When I
first started this project, I had no idea of what I'd say, or use it for, and I
am still not sure. Experimenting with how to make additional pages, I just
said anything to fill them, and called them "messages". Here's all
that old stuff in one place...making buttons for all those pages ( msgs ) was
dumb.
1) Presumption
2) Handling the EOT
3) Windlas
4) Soogying
5) Old Brooklyn Ferries
Hey! Some new Old Ferry stuph here ( 2008 )
6) Styrofoam Cups
7) Night Orders
8) Derby Brown
9) Whistle Sounds
10) This Retired Seaman's View
11) Brooklyn Hulks and The 68th St. Powerhouse
12) Scows And Barges And The S.C.I
1) Presumption
Nothing could be said better, than when it is said by
SLOWBELL
SLOWBELL gets to the point, and speaks plainly.
2) Handling the EOT
When "handling" the telegraph, do not jerk the handle, but move
it smoothly, staying within the segment ( ahead, or astern ),
unless moving from segment ( ahead, or astern ) to segment.
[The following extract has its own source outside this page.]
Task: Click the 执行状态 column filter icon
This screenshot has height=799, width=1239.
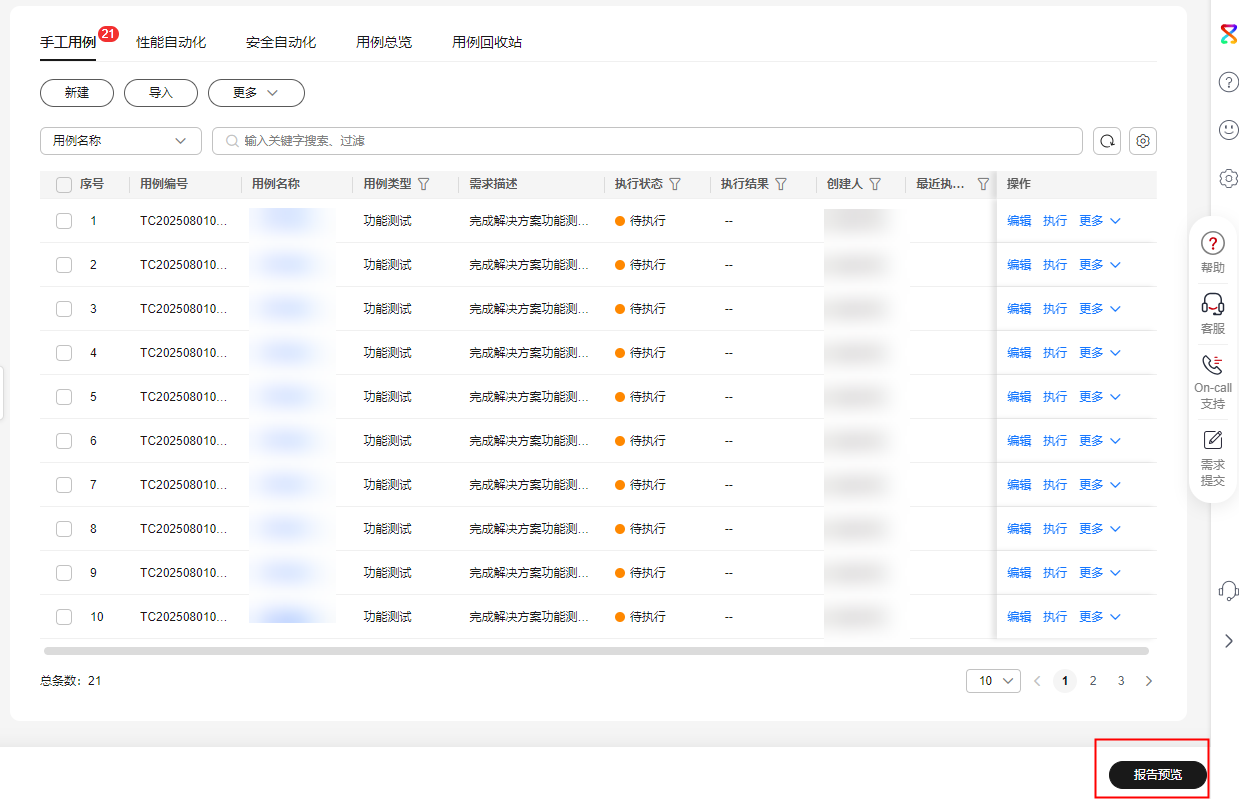Action: [x=675, y=184]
Traverse the whole segment when moving within it, to make the signal
heard at the other end...don't just move for instance from half to
full, move the handle up to slow, and then down to full. Don't lean
on the telegraph, it's bad for the shine.
3) Windlass
Do not leave your windlass in gear except when heaving around, or
lowering the hook in gear. When at anchor, and fetched up, just secure
the brake, don't set the pawl. When secured for sea, use only the
brake, paul, and devil's claw. Remember, if you lose the plant while
at anchor, or any other time, and want to pay out some more, or drop
the hook, if the windlass is engaged you are up the creek. Also note
that backing off the motor to relieve the clutch don't work...there's
a bloody brake on the motor too, and it takes juice to release it.
4) Soogying
Before soogying, make sure the deck, and surrounding machinery, etc.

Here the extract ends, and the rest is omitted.